◆ EXTRACTED DATA

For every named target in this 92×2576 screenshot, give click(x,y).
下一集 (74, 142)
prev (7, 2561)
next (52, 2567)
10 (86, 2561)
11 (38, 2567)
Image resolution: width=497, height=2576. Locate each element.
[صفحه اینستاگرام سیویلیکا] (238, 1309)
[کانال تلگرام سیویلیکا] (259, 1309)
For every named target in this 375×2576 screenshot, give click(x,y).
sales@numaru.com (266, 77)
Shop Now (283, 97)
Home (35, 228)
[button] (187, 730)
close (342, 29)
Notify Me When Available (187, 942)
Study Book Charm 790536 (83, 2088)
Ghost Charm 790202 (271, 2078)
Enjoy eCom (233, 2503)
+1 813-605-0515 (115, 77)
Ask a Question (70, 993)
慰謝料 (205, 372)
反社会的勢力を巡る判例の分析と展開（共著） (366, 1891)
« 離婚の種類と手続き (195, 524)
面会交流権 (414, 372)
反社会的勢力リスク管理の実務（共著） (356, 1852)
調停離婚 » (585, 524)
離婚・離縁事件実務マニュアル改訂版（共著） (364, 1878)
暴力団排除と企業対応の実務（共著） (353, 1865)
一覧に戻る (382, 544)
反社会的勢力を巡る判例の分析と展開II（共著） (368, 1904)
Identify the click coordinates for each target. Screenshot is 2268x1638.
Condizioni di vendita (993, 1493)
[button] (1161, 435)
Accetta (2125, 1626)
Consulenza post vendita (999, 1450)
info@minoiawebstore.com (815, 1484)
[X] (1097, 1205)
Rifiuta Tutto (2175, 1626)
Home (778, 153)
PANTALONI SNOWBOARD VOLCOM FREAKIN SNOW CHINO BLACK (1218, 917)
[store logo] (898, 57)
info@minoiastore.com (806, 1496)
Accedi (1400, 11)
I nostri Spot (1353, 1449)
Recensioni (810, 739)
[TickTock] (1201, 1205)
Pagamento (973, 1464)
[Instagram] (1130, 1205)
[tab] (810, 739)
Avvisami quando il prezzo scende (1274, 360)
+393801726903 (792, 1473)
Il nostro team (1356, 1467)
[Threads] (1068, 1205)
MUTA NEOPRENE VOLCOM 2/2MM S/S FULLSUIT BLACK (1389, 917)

◆ WORK REQUEST
Reproduce each entry word for word.

◆ ANSWER TO THE EXERCISE
For every named target in this 92×2576 screenshot, give click(x,y).
下一集 (74, 142)
prev (7, 2561)
next (52, 2567)
10 (86, 2561)
11 (38, 2567)
Image resolution: width=497, height=2576. Locate each element.
[صفحه اینستاگرام سیویلیکا] (238, 1309)
[کانال تلگرام سیویلیکا] (259, 1309)
For every named target in this 375×2576 screenshot, give click(x,y).
sales@numaru.com (266, 77)
Shop Now (283, 97)
Home (35, 228)
[button] (187, 730)
close (342, 29)
Notify Me When Available (187, 942)
Study Book Charm 790536 (83, 2088)
Ghost Charm 790202 (271, 2078)
Enjoy eCom (233, 2503)
+1 813-605-0515 (115, 77)
Ask a Question (70, 993)
慰謝料 (205, 372)
反社会的勢力を巡る判例の分析と展開（共著） (366, 1891)
« 離婚の種類と手続き (195, 524)
面会交流権 (414, 372)
反社会的勢力リスク管理の実務（共著） (356, 1852)
調停離婚 » (585, 524)
離婚・離縁事件実務マニュアル改訂版（共著） (364, 1878)
暴力団排除と企業対応の実務（共著） (353, 1865)
一覧に戻る (382, 544)
反社会的勢力を巡る判例の分析と展開II（共著） (368, 1904)
Identify the click coordinates for each target. Screenshot is 2268x1638.
Condizioni di vendita (993, 1493)
[button] (1161, 435)
Accetta (2125, 1626)
Consulenza post vendita (999, 1450)
info@minoiawebstore.com (815, 1484)
[X] (1097, 1205)
Rifiuta Tutto (2175, 1626)
Home (778, 153)
PANTALONI SNOWBOARD VOLCOM FREAKIN SNOW CHINO BLACK (1218, 917)
[store logo] (898, 57)
info@minoiastore.com (806, 1496)
Accedi (1400, 11)
I nostri Spot (1353, 1449)
Recensioni (810, 739)
[TickTock] (1201, 1205)
Pagamento (973, 1464)
[Instagram] (1130, 1205)
[tab] (810, 739)
Avvisami quando il prezzo scende (1274, 360)
+393801726903 (792, 1473)
Il nostro team (1356, 1467)
[Threads] (1068, 1205)
MUTA NEOPRENE VOLCOM 2/2MM S/S FULLSUIT BLACK (1389, 917)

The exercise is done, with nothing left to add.